**Document passage**
While advice can be a good thing, it’s not helpful when the other person has a track record of ignoring wisdom and good advice. Instead, you can say things like, “I’m so sorry to hear this,” or “Gosh, that sounds like it is really hard for you to deal with.”
Second: Give God space to work.
Once they’ve shared their entire story, they may be waiting for you to make an offer to step in and help. However, the best thing you can do is give God space to work in their lives by saying one or both of the following responses:
“Oh, I am so glad that you’ve shared all of this with me. This is going to be a pretty tough problem for you to deal with, but I know that you can do it.”
I’m going to take some time to pray for you and ask God to give me some encouragement to share with you.” (You might even offer to pray with the person right then.)
You may need to repeat these phrases if they call you again the next day. You do not need to make any offers to help until you’ve prayed and asked other trusted voices for input on what you should do.
For sure, this isn’t an easy situation, especially if you’re struggling with your own anxiety. However, as a therapist said to me years ago, “Barb, you’ve got to let them discover their need for God.”
The tough truth is that when someone is struggling for a long time, we need to step aside and allow them to experience the natural consequences of their behavior and trust that God will meet them in that place.
TELL ME WHAT YOU THINK: This may have been a pretty tough devotional for you to read because it’s a hard topic. Are you dealing with a situation right now where helping someone might actually be hurting them? How are you doing with it? Is the Validate and Wait tool helpful for you?
Yes! I think I kept rescuing him because he’ms my son and I thought it was what God wanted me to do,but not only am I taking the opportunity for him to trust God away but I’m also not trusting God to work in his life. 29 years ago I was in the same place and I had to trust God. I must validate and wait and let my son trust God and work with Him to change his life.
Hi Dotty! Thanks for stopping by and sharing your comment. I know that many, many women can relate to what you’ve written about trusting God with our children. It’s hard to do, but God is faithful!
Your devotionals and various studies have helped me in so many situations. Learning to let God direct us and not think we have the answers can be very difficult at times. I thank God with all my heart for speaking through you to be so helpful to so many. 💜💖
Anita, you’ve blessed my heart today. I love that God has used my words to show you His love and grace all over your life. Thank you for encouraging me today.
Great thoughts Barb. As you described, we may be keeping someone from the conviction of God if we step in with advice or rescue. The hard part is the wait…
So true, Susan. The hard part is the wait – and also when they don’t want God’s help. Yet, we continue to trust God with our lives and pray for them.
I totally agree with you. I personally wanted to save my loved one over and over again. In doing that I did not allow God to do the work in him. God was the One constantly wanting the glory but I was sticking my noise where it did not belong. Hence I’ve allowed God to be God and I have peace.
Rhonda, that’s beautifully said!
I have used this technique and reread it multiple times to help me with my niece. She is 30 years old now and keeps making the same ill-fated decisions. It makes it so hard because she has children.
That’s wonderful, Kim! I’m so glad that God used this devotional to meet you where you are at.
Such good advice. My adopted daughter keeps making the same “stupid” mistakes over and over. I need to stop offering advice as it is never heeded, and you’re right, it opens the door to needing to help. Since she’s 27, I can’t bail her out any more. The help I’m giving at this point is raising her young daughter for her.
Hi Heather, thanks for stopping by and checking out the devotional. Yes, it’s so hard when someone we love struggles with making healthy decisions. It’s hard to watch them live in the consequences of their decisions. I’m glad that you recognize what is healthy, even though it isn’t easy.

**Record set**

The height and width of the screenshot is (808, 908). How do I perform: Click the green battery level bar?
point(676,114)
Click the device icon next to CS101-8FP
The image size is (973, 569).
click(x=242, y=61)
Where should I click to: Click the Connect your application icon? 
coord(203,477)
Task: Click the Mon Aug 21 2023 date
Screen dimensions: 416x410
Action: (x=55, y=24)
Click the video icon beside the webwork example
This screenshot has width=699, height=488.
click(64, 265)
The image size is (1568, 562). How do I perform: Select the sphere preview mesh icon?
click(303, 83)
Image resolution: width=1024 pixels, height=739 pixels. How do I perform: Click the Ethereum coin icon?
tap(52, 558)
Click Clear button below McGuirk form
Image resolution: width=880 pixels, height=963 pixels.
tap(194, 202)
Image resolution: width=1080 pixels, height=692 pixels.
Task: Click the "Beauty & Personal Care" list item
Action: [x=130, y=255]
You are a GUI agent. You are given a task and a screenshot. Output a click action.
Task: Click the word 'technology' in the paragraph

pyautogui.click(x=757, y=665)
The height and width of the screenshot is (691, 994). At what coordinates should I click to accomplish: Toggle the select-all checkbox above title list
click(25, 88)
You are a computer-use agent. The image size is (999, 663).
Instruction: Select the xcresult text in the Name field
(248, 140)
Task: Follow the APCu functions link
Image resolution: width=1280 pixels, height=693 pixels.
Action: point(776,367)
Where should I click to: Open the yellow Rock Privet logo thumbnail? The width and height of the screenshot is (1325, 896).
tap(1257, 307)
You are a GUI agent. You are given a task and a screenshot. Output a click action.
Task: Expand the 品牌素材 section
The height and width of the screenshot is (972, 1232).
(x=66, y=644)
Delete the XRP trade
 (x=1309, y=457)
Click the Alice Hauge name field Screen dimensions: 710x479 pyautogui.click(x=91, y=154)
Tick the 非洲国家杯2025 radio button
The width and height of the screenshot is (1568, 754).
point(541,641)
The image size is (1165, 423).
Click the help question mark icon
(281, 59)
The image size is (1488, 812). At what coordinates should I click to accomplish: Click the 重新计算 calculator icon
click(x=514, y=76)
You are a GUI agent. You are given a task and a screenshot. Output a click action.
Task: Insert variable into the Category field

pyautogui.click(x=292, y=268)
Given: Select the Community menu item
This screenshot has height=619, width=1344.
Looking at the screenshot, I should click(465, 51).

**Task to carry out**
From the devotional passage above the listing, extract word for word the section that begins with the words containing "Hi Dotty! Thanks" and ends with "encouraging me today.".

**Output**
Hi Dotty! Thanks for stopping by and sharing your comment. I know that many, many women can relate to what you’ve written about trusting God with our children. It’s hard to do, but God is faithful!
Your devotionals and various studies have helped me in so many situations. Learning to let God direct us and not think we have the answers can be very difficult at times. I thank God with all my heart for speaking through you to be so helpful to so many. 💜💖
Anita, you’ve blessed my heart today. I love that God has used my words to show you His love and grace all over your life. Thank you for encouraging me today.